A recent class-action lawsuit brought against the city of New York by Disability Rights Advocates affirmed that residents with disabilities face disproportionate risks of catastrophic harm and death during large-scale disasters—not because of some inherent “natural” risk, but because the city fails to plan for their needs.
One of the plaintiffs in the case was Melba Torres, a New York resident unable to evacuate during Superstorm Sandy in 2012 because she could not find accessible transport that could handle her power wheelchair. Torres was trapped without power on the eighth floor of her building and remained stuck in her apartment for six days. In a far-reaching settlement, the first of its kind, New York City agreed to overhaul its emergency preparedness plan, adding sixty new emergency shelters accessible to people with disabilities, creating a high-rise evacuation task force, deploying more robust accessible transportation resources in times of disaster, and hiring a disability coordinator for emergency services.

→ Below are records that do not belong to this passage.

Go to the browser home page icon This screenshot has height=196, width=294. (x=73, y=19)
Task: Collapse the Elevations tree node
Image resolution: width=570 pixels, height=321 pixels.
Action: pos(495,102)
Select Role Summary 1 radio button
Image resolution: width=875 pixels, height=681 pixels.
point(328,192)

As climate change increases the frequency and severity of extreme weather, it makes us all more vulnerable to natural disaster. While we often shorthand hurricanes and floods as “acts of God,” we are beginning to recognize erratic, deadly storms as augmented by human causes. Though then-President George W. Bush famously said of Hurricane Katrina that “the storm didn’t discriminate,” disaster almost always intensifies pre-existing social inequalities. In Slow Violence and the Environmentalism of the Poor, Rob Nixon observes, “Discrimination predates disaster: in failures to maintain protective infrastructures … in failures to organize evacuation plans for those who lack private transport, all of which make the poor and racial minorities disproportionately vulnerable to catastrophe.” While disasters may start as “natural” events, they become social catastrophes. The brunt of disaster is borne by those who have the least.